▶ _HOW TO COMPLETE THIS TASK_: Below is a listing. Write out exactly its lines between the one holding "Kultur (359, 97)" and the one holding "Kontakt/Impressum (366, 2323)", inclusive.

▶ _RECORDS_:
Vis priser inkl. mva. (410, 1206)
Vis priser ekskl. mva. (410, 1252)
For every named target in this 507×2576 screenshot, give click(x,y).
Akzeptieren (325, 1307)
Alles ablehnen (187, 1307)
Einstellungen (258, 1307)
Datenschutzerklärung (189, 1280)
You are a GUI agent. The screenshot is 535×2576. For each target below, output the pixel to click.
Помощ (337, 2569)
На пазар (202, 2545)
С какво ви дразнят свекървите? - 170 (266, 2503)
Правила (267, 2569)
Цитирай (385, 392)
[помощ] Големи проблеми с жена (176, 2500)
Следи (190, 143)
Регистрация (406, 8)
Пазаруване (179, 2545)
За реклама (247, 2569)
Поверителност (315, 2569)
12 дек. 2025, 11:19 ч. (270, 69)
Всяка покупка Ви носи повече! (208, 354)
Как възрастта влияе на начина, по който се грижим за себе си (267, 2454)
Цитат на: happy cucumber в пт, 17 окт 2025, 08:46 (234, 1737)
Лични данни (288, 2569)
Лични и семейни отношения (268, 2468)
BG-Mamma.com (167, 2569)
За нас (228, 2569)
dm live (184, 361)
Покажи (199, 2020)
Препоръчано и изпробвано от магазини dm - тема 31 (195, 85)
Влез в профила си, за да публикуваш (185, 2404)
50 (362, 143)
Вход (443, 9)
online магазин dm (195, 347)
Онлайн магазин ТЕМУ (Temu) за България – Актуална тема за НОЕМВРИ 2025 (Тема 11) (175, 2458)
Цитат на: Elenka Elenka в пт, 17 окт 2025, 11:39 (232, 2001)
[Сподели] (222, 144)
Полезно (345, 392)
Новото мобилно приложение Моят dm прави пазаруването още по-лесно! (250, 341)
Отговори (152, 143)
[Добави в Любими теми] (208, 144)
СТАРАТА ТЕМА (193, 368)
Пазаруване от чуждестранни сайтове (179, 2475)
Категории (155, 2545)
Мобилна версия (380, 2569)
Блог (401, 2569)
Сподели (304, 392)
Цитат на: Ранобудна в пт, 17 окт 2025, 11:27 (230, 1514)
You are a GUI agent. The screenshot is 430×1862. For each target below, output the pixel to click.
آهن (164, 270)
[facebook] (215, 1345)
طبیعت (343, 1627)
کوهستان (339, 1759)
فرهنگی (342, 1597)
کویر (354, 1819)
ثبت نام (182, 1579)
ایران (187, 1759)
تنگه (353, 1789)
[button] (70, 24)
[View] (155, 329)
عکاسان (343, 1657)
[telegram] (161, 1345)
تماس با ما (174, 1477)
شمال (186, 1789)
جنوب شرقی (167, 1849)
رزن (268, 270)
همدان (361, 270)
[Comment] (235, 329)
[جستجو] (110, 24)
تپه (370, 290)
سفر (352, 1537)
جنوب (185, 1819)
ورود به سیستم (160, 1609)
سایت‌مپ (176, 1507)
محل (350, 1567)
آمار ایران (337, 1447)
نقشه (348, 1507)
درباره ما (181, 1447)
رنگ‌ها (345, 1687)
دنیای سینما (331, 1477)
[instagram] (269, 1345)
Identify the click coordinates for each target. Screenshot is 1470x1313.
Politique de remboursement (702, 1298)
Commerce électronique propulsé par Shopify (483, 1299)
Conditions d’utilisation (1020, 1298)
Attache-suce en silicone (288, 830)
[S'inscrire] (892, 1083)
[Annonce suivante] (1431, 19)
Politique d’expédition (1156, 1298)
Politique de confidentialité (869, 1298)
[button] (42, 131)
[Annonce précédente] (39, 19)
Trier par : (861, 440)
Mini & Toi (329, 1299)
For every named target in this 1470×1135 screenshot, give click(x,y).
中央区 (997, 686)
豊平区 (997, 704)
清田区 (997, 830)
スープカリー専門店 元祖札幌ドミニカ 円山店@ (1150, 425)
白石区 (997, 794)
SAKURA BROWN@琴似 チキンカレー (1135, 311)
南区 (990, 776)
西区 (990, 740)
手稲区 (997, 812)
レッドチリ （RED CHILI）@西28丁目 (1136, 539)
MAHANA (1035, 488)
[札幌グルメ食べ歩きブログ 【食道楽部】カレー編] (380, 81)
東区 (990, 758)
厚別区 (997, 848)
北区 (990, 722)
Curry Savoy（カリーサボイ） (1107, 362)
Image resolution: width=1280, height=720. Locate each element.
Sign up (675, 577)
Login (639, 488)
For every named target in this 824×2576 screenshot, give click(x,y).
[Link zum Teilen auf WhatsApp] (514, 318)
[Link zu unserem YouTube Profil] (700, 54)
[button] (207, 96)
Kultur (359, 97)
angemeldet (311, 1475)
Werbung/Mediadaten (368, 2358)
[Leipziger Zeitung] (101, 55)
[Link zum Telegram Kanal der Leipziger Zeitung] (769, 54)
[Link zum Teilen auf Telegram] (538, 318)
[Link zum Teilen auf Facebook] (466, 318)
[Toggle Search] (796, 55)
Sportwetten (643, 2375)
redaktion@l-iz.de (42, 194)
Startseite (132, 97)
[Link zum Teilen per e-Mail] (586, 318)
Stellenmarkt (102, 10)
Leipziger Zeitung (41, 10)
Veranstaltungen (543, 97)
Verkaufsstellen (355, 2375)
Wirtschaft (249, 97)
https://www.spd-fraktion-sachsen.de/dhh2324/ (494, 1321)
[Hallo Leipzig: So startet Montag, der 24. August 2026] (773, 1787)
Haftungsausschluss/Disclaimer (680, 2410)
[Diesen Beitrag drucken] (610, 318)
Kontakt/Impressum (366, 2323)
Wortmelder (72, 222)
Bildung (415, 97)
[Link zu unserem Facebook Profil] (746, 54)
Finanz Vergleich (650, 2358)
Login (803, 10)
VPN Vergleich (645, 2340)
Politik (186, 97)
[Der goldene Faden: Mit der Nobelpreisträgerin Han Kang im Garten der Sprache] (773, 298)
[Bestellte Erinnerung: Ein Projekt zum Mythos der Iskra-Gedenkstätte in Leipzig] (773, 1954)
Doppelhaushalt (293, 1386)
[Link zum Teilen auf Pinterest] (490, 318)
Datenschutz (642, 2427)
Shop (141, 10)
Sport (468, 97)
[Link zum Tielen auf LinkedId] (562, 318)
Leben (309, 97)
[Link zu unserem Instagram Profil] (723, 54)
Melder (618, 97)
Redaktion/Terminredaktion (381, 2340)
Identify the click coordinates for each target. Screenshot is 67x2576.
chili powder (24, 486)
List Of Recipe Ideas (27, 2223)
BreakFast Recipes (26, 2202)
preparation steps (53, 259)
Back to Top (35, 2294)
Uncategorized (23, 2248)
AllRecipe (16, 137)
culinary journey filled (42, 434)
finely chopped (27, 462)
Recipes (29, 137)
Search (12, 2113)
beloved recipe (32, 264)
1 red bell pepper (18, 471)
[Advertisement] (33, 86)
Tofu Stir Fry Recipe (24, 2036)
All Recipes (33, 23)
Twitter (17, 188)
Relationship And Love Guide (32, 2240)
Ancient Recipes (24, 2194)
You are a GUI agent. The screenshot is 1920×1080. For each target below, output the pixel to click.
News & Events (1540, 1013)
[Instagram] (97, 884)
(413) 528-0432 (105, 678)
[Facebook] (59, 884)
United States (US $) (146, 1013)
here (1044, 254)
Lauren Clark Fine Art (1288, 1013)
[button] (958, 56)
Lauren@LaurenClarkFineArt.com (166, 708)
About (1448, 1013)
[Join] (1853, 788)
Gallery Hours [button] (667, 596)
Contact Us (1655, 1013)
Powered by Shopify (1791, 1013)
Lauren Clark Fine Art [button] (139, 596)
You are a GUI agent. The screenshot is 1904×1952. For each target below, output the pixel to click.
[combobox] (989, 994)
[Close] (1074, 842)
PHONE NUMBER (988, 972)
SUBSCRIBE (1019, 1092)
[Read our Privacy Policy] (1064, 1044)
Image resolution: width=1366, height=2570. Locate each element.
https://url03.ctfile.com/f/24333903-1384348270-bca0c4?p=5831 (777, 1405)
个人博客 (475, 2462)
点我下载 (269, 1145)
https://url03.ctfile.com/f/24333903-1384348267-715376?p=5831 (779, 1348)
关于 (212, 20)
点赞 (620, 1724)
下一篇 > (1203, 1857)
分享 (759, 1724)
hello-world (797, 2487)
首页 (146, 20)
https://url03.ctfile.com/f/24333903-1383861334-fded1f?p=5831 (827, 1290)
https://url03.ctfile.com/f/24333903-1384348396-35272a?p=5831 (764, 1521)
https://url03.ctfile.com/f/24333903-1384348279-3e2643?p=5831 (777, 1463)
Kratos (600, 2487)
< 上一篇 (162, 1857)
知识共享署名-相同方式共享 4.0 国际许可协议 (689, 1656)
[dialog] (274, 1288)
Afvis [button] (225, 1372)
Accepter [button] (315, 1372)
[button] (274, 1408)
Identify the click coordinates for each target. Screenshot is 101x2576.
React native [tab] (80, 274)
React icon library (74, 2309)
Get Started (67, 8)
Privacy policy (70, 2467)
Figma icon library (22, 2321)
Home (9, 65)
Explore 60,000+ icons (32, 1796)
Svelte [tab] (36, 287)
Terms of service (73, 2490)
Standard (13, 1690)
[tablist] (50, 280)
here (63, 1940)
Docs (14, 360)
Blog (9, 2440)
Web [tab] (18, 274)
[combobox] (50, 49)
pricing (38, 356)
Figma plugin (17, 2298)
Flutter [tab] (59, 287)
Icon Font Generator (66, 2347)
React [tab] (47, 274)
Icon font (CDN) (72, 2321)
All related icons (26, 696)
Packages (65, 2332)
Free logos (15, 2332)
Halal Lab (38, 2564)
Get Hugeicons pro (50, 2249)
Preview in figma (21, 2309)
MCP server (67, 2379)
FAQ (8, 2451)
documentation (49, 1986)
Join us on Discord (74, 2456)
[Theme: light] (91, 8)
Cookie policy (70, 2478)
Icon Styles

▶ _TASK RESULT_:
Kultur (359, 97)
angemeldet (311, 1475)
Werbung/Mediadaten (368, 2358)
[Leipziger Zeitung] (101, 55)
[Link zum Telegram Kanal der Leipziger Zeitung] (769, 54)
[Link zum Teilen auf Telegram] (538, 318)
[Link zum Teilen auf Facebook] (466, 318)
[Toggle Search] (796, 55)
Sportwetten (643, 2375)
redaktion@l-iz.de (42, 194)
Startseite (132, 97)
[Link zum Teilen per e-Mail] (586, 318)
Stellenmarkt (102, 10)
Leipziger Zeitung (41, 10)
Veranstaltungen (543, 97)
Verkaufsstellen (355, 2375)
Wirtschaft (249, 97)
https://www.spd-fraktion-sachsen.de/dhh2324/ (494, 1321)
[Hallo Leipzig: So startet Montag, der 24. August 2026] (773, 1787)
Haftungsausschluss/Disclaimer (680, 2410)
[Diesen Beitrag drucken] (610, 318)
Kontakt/Impressum (366, 2323)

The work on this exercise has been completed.